CVS’s online photo service has been shut down due to a possible data breach the company said on Friday. The company said that customers who used the CVS website (other than the photo section) and those who shopped in stores are not affected. PNI Digital Media is the company that runs the photo website for CVS as well as Walmart Canada’s photo website which was also recently compromised. PNI’s range includes 19,000 retail locations and 8,000 in-store kiosks so there’s no telling yet how all that has been impacted. CVS is conducting its own investigation and more details should come forth soon. Here is CVS’s full comment on the matter.
We have been made aware that customer credit card information collected by the independent vendor who manages and hosts CVSPhoto.com may have been compromised. As a precaution, as our investigation is underway we are temporarily shutting down access to online and related mobile photo services. We apologize for the inconvenience.
Customers who provided credit card information for transactions on CVSPhoto.com are advised to check their credit card statements for any fraudulent or suspicious activity and to call their bank or financial institution to report anything of concern.
Customer registrations related to online photo processing and CVSPhoto.com are completely separate from CVS.com, optical.cvs.com, cvs.com/MinuteClinic on line bill pay and our pharmacies. Financial transactions on CVS.com, optical.cvs.com, cvs.com/MinuteClinic and in-store are not affected.

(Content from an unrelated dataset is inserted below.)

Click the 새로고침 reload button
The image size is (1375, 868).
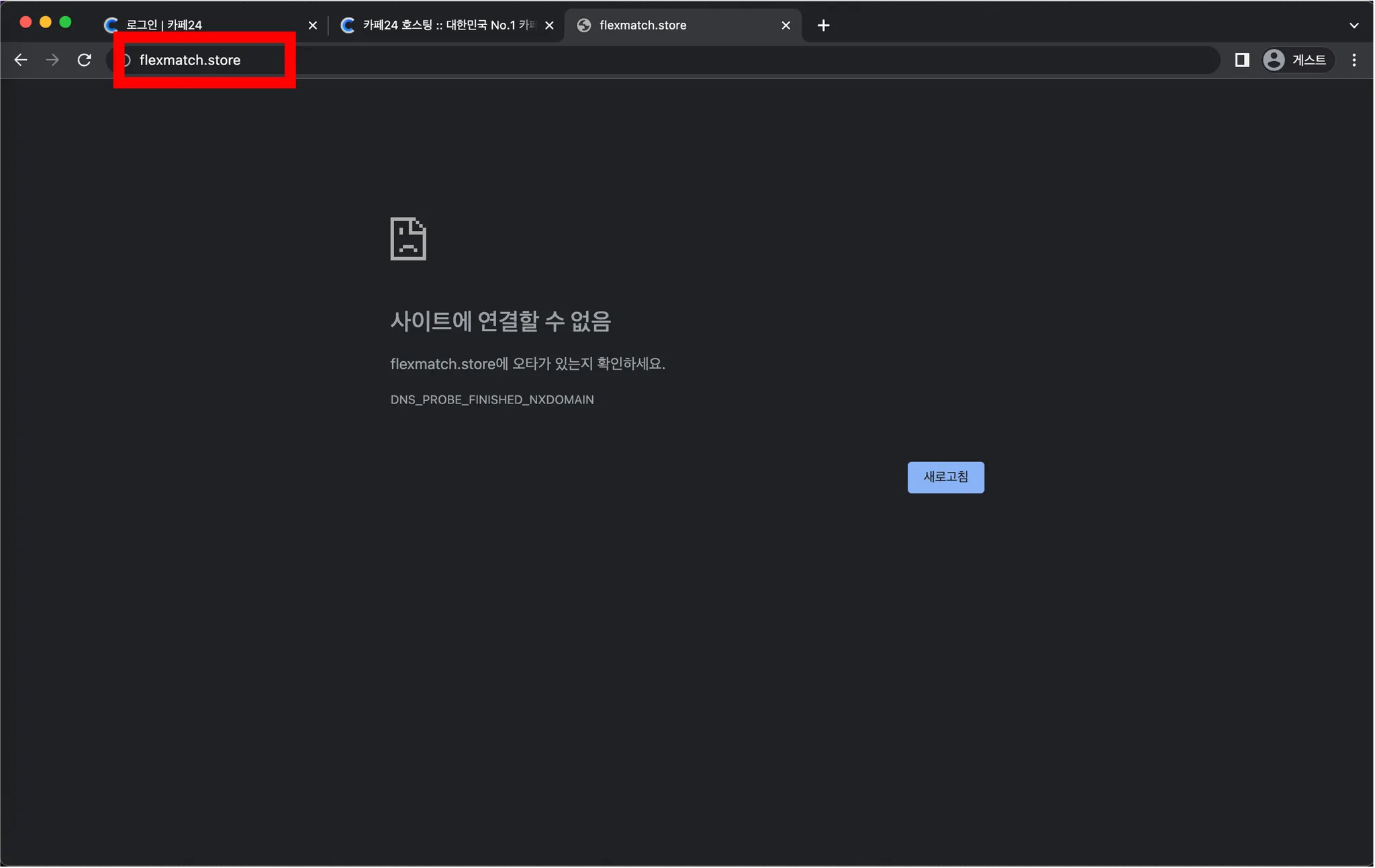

Nothing is more central to us than protecting the privacy and security of our customer information, including financial information. We are working closely with the vendor and our financial partners and will share updates as we know more.
For more information, call 1-800-SHOP-CVS.
This latest data breach just adds to the pile of retail and consumer data breaches that have been hitting US companies over the past year and a half. One can only hope that these companies are spending time, research and money into figuring out how they can make their systems safer and more secure.